Slashdot Mirror

← Back to Stories (view on slashdot.org)

Kim Dotcom's Mega Fileshare Service Riddled With Security Holes

Posted by timothy on from the all-a-mpaa-front-anyhow dept.

twoheadedboy writes "Kim Dotcom launched his new project Mega on Sunday, claiming it was to be 'the privacy company.' But it might not be so private after all, as security professionals have ripped it to shreds. There are numerous problems with how encryption is handled, an XSS flaw and users can't change their passwords, they say. But there are suspicions Mega is handing out encryption keys to users and touting strong security to cover its own back.
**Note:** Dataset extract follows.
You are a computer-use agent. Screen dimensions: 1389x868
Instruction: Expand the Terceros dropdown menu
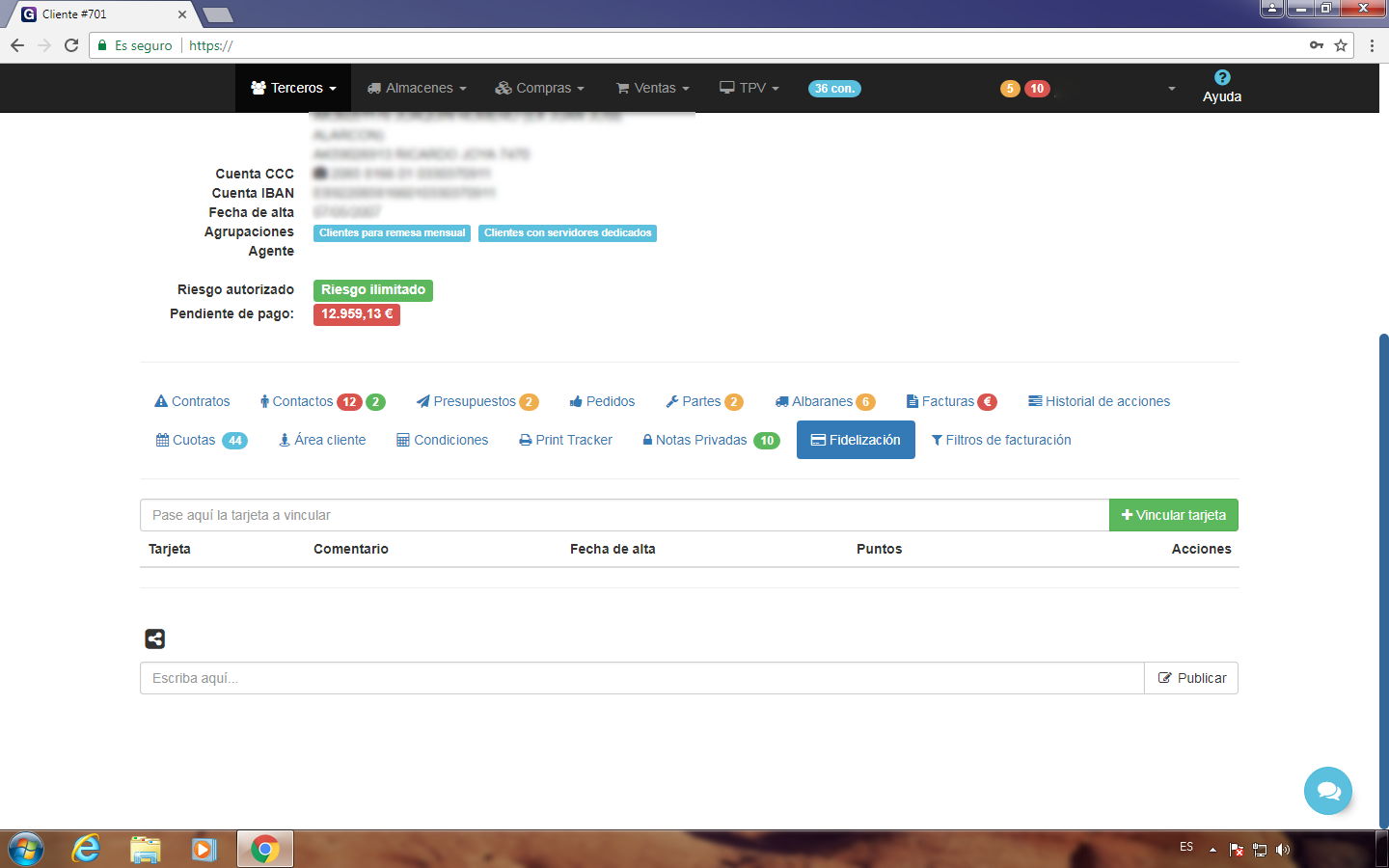[x=293, y=88]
After all, if Kim Dotcom and Co don't know what goes on the site, they might not be liable for copyright prosecutions, as they were for Megaupload, Mega's preprocessor." On this front, reader mask.of.sanity points out a tool in development called MegaCracker that could reveal passwords as users sign up for the site.

1 of 151 comments (clear)

  1. Re:Security hole 1, Kim Dotcom by sunderland56 · · Score: 5, Informative

    You can encypher your data before uploading on *any* site. At that point they are all equally secure. Kim's claim was that Mega was more secure by design.

    However, the claim is completely broken. Mega is using a public/private key pair - generated by the web site - and so their servers actually *do* know both your keys, and *can* decrypt your data. So, basically, it is no more secure than dropbox.